About 400 participants—from competitors ages 10 and older to spectators, live music lovers, and educators—are expected at ALHC’s 20th anniversary October 26 to 27 at the National Black Theater of Harlem, New York City. Dance classes will be led by jazz historian Moncell Durden, tapper Chester Whitmore, swing artists Minn Vo and Stefanie Klausmann, Nathan Bugh and Gaby Cook, and others. One of the special guests will be “Queen of Swing” Norma Miller, 97, of Whitey’s Lindy Hoppers (she’s wearing a chef’s hat in the famous Hellzapoppin’ dance number).

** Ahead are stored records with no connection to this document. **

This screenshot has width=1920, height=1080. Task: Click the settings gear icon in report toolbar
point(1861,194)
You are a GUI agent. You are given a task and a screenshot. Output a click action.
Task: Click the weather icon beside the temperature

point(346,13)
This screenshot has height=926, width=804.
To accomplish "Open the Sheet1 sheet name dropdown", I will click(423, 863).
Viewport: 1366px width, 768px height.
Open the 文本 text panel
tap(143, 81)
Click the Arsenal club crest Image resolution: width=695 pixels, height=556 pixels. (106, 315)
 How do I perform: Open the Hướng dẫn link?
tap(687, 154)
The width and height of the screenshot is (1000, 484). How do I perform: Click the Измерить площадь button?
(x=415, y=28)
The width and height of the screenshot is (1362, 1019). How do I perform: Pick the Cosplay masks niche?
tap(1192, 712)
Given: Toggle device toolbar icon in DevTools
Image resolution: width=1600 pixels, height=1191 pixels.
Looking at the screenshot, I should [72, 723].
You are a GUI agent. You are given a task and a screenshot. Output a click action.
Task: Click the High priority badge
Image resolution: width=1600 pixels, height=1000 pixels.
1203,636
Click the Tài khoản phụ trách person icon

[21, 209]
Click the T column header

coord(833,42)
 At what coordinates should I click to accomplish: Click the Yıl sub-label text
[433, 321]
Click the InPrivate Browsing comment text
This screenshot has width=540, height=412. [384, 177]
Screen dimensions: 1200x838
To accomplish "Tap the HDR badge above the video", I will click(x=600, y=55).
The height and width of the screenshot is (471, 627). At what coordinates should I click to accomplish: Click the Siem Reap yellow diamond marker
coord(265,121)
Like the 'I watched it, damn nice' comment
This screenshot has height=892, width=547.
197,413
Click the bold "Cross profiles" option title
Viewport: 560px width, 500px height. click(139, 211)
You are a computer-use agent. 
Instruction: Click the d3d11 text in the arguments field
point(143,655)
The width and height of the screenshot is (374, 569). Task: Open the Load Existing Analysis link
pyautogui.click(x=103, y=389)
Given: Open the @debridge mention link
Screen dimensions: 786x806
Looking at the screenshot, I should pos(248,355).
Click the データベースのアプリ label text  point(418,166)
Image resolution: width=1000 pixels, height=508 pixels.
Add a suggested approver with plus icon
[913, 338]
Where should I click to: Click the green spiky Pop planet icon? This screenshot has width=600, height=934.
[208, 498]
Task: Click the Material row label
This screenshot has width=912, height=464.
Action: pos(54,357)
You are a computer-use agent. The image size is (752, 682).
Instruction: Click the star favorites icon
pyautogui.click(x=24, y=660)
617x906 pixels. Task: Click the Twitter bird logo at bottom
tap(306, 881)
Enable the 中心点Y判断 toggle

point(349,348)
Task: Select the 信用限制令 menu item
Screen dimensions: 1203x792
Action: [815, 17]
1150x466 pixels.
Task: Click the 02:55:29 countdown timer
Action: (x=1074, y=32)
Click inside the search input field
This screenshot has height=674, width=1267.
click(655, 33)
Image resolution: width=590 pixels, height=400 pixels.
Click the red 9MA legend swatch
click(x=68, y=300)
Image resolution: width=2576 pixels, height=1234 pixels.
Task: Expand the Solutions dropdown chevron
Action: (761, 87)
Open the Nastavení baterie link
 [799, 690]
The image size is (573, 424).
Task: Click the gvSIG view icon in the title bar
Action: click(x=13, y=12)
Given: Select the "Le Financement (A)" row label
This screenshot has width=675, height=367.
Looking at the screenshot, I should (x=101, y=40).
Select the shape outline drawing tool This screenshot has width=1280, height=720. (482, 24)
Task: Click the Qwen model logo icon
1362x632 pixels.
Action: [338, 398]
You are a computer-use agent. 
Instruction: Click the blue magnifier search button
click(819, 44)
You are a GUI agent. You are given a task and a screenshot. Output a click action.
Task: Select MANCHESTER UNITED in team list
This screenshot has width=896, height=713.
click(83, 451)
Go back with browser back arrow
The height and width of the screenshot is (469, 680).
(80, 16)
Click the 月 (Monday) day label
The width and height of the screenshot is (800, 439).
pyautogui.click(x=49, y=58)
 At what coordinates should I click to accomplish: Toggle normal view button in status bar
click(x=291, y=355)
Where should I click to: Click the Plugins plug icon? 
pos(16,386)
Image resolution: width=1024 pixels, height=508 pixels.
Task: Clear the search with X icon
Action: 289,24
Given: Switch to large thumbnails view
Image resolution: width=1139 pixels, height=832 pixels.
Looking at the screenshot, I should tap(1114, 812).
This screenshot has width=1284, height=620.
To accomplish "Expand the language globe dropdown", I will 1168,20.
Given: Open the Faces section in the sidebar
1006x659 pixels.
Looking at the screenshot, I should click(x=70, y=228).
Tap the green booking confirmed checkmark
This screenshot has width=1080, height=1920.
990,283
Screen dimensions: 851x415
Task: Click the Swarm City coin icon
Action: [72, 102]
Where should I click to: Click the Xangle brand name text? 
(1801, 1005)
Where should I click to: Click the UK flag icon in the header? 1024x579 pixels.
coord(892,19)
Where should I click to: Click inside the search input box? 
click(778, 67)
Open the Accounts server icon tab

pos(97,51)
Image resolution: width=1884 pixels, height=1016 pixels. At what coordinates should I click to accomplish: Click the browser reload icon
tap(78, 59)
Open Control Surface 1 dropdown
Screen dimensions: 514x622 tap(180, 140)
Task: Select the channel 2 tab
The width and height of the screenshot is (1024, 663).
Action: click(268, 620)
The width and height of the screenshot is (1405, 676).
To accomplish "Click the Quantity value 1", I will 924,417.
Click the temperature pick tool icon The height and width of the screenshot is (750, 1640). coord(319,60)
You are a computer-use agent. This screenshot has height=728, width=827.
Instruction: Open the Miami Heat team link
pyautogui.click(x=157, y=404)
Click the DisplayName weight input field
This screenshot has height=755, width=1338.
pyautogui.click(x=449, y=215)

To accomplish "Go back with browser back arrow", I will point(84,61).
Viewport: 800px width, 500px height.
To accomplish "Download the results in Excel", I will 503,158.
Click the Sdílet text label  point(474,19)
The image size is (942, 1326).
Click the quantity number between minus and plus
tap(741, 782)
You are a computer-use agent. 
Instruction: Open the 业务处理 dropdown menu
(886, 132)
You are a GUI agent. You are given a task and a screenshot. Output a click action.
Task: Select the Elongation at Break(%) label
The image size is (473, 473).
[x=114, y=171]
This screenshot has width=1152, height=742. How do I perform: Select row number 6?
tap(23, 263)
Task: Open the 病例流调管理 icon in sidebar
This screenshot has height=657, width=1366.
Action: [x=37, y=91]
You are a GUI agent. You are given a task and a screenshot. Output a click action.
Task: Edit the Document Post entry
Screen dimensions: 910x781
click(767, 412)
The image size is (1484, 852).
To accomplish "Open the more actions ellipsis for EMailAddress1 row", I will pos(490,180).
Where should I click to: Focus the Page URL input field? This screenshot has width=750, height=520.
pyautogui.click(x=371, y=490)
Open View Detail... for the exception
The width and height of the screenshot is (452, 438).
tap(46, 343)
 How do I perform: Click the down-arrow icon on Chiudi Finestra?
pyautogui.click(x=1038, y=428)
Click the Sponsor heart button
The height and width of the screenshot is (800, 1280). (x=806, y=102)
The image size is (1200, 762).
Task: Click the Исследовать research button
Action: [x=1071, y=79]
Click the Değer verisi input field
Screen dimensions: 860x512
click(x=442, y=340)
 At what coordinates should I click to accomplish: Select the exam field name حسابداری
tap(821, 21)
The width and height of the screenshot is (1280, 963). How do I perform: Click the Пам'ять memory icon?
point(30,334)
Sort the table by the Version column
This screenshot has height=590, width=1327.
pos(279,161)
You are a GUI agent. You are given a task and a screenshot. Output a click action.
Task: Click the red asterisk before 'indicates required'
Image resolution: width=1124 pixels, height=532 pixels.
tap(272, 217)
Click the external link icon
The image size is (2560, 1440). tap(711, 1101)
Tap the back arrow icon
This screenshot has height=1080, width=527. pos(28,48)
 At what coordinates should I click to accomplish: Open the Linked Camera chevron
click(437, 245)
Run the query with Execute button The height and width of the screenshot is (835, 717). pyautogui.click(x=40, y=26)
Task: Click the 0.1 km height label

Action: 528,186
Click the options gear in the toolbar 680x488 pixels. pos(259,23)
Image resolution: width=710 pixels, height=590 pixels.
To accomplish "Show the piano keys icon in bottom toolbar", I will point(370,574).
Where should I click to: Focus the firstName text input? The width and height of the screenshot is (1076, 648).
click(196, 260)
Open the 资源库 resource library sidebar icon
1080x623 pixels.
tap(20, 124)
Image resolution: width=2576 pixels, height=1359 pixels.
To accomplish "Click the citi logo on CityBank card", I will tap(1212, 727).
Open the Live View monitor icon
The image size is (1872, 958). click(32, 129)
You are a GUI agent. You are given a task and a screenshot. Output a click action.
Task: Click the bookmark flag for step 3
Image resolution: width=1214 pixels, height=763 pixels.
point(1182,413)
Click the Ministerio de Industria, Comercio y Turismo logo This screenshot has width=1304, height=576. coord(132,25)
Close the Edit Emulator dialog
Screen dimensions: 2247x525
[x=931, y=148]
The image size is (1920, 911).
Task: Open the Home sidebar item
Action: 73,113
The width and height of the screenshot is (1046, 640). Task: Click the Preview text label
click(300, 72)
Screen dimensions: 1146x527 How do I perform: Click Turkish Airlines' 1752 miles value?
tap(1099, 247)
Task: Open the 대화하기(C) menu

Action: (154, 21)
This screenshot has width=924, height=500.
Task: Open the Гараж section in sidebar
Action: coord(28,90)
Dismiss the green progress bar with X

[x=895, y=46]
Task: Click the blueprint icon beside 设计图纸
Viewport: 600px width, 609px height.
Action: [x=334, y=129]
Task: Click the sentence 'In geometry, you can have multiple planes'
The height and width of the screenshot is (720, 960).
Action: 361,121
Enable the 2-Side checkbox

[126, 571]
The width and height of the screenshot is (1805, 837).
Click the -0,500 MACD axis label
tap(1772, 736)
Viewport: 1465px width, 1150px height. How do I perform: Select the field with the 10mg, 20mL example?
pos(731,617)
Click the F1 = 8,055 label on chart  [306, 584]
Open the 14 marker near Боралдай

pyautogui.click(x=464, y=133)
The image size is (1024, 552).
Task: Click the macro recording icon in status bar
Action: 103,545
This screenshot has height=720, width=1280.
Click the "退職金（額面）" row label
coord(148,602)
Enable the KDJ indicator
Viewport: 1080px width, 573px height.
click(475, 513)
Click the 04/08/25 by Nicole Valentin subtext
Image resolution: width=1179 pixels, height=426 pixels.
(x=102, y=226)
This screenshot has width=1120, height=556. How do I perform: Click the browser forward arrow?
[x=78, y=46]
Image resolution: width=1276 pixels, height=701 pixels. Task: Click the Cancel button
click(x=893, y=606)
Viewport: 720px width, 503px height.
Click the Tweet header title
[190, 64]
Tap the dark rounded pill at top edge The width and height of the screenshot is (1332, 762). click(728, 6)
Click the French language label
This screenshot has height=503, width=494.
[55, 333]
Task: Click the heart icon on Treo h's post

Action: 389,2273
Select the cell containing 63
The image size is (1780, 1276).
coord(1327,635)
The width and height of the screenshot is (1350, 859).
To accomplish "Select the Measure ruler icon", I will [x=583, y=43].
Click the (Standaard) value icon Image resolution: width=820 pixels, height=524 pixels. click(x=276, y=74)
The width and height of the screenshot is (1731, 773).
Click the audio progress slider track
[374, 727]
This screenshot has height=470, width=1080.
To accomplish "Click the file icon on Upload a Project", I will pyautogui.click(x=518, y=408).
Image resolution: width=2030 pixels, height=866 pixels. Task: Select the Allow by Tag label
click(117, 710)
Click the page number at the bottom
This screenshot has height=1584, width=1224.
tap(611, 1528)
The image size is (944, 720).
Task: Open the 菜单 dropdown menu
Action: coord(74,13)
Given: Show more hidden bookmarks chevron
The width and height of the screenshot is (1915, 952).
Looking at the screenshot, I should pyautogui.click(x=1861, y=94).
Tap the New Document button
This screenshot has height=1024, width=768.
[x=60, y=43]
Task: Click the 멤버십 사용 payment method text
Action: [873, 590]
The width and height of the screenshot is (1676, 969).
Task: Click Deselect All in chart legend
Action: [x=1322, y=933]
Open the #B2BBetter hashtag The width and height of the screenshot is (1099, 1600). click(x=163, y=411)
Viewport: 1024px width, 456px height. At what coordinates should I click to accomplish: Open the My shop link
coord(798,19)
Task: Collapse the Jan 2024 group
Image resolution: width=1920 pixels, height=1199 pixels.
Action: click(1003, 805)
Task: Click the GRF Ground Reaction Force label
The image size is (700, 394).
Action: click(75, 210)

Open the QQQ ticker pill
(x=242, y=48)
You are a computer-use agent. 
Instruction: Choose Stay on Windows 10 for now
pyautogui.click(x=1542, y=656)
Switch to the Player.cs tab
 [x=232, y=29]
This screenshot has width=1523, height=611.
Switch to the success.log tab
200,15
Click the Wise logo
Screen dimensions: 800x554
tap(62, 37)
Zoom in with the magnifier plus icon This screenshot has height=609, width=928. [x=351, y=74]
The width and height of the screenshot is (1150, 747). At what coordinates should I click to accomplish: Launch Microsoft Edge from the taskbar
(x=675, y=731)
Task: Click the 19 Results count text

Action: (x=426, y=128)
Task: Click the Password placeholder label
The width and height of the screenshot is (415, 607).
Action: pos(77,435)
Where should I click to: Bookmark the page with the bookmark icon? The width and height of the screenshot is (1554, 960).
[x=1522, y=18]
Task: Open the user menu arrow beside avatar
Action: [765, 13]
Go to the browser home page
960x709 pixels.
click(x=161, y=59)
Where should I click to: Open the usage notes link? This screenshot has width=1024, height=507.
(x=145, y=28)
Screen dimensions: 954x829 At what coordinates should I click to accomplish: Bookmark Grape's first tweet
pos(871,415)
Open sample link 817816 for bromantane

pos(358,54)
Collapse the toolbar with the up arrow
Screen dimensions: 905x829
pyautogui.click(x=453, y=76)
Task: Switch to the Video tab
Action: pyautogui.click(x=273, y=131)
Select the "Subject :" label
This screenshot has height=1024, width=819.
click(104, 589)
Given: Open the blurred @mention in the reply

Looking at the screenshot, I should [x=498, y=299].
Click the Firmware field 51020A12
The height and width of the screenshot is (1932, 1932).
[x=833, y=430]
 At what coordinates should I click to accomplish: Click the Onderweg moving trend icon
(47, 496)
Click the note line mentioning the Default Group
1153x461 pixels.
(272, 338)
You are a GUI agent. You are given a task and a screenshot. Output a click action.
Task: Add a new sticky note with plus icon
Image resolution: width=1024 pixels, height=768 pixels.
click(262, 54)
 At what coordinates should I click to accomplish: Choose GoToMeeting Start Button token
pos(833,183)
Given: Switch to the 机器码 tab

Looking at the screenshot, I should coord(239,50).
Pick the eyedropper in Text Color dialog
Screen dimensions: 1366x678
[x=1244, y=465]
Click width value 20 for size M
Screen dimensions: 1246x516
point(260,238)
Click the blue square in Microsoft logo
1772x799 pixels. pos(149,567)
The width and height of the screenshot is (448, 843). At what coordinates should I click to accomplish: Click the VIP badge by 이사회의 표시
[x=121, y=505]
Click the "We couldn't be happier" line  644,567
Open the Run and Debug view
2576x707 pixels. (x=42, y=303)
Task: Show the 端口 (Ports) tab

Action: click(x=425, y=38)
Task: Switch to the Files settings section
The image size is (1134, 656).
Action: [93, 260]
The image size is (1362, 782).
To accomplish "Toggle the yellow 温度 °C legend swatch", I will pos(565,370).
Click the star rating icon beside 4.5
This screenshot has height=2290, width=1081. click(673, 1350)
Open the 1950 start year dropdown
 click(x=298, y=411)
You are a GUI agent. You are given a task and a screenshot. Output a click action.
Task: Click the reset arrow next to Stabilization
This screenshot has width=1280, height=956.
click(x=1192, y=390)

Brockington, a performer, choreographer, and ballet and modern dance teacher who learned to lindy hop from swing dance legend Frankie Manning, founded the championships in 1998 to show respect for a dance form that’s rooted in vernacular jazz, yet isolated from both ballroom and concert dance.
But thousands of dedicated lindy hoppers around the world keep the high-energy dance alive in studios, championships, and dance events such as Lincoln Center’s Midsummer Night Swing, she said.
At ALHC, beginners through professionals will strut their stuff in divisions such as Truckin’ (solo jazz) to a Couples Showcase to Match Game (with partners chosen through a blind draw). In between contests, everyone takes to the ballroom floor in a celebratory “all dance.” “Norma always said that if the government sent her to the Middle East with a Count Basie record, she could bring about world peace,” Brockington said. “You never see anyone unhappy when they are swing dancing.”